Quando aplicado a um indivíduo, o CLA sugere primeiro identificar um problema (por exemplo, sentir-se preso em um trabalho). Em seguida, identificar que tipo de sistema pode ter criado o problema. Por exemplo, um conflito entre a necessidade de estabilidade e a necessidade de liberdade; o conflito entre os eus de “pai” e “adolescente”. O terceiro nível é o evento ou processo de origem que cria a visão de mundo. Nesse caso, um pai ou mãe pode ter dito a um filho que ele / ela precisa ser responsável e conseguir um emprego e que o futuro é um lugar arriscado. O nível final é a metáfora. Nesse caso, um entrevistado disse que sua vida era como a de “um pássaro em uma gaiola”. A nova metáfora orientadora para essa pessoa seria “voar como uma águia”. Em seguida, os participantes criam mudanças sistêmicas que se alinham à mudança na narrative.  Outra participante que enfrentava um problema de saúde mudou sua história do “buraco negro” para um “caminho brilhante”.

Também podemos criar a nova metáfora através do trabalho de meditação interior, aplicando um som sagrado à metáfora. Isso cria um potencial de transmutação em que a nova metáfora não vem do eu racional, mas de um aspecto mais profundo de quem somos. Por exemplo, a metáfora final poderia ser a coruja sábia – nem presa em uma gaiola nem voando alto -, mas sabendo quais são os passos certos a seguir: segurança com inovação.

Foresight no Brasil

O contexto do workshop de CLA foi ajudar a propagar metodologias de Estudos de Futuros para executivos brasileiros, para que as organizações e a sociedade pudessem se transformar, em vez de responder apenas às demandas de curto prazo do mercado. Sem profundidade, não há transformação, e sem transformação, não há futuro habitável. Dado que o Brasil continua sendo o gigante que está quase acordado, espera-se que as ferramentas de previsão possam ajudar o Brasil a acordar e a permanecer acordado.

Referências

Inayatullah, Sohail. 2015. What Works: Case Studies in the Practice of Foresight. Tamsui: Tamkang.

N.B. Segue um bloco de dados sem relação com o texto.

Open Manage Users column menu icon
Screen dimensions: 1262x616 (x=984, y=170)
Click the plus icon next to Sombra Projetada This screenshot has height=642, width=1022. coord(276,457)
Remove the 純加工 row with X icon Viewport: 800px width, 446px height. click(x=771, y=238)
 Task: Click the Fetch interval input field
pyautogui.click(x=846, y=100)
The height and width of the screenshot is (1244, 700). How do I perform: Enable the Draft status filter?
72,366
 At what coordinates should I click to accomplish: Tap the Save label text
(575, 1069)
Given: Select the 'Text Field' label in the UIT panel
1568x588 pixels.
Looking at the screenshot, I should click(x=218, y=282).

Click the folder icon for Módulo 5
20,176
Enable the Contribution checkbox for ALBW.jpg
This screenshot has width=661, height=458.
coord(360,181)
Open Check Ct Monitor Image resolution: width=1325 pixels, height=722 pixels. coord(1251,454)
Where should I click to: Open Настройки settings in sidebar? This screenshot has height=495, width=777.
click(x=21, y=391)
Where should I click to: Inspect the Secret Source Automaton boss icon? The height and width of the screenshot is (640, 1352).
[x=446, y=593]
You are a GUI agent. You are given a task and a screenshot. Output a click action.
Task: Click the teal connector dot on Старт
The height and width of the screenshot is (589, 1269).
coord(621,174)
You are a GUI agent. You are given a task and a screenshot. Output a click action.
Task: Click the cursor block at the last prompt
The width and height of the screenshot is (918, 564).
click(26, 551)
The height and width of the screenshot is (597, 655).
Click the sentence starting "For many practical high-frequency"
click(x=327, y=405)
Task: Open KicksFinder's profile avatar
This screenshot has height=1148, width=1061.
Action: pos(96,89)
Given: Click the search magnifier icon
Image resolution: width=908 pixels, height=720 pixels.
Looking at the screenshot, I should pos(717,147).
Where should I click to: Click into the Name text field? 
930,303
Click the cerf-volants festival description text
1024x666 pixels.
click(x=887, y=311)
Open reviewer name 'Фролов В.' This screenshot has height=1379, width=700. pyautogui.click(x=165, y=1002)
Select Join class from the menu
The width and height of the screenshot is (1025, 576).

Inayatullah, Sohail and Milojević, Ivana (Eds.). 2015. CLA 2.0: Transformative Research in Theory and Practice. Tamsui: Tamkang.

Milojević Ivana and Inayatullah Sohail. 2018. Narrative Foresight. Futures. 73:151-162.

Ramos, Jose. 2010. Alternative Futures of Globalization. PhD Thesis Dissertation. Brisbane: Queensland University of Technology.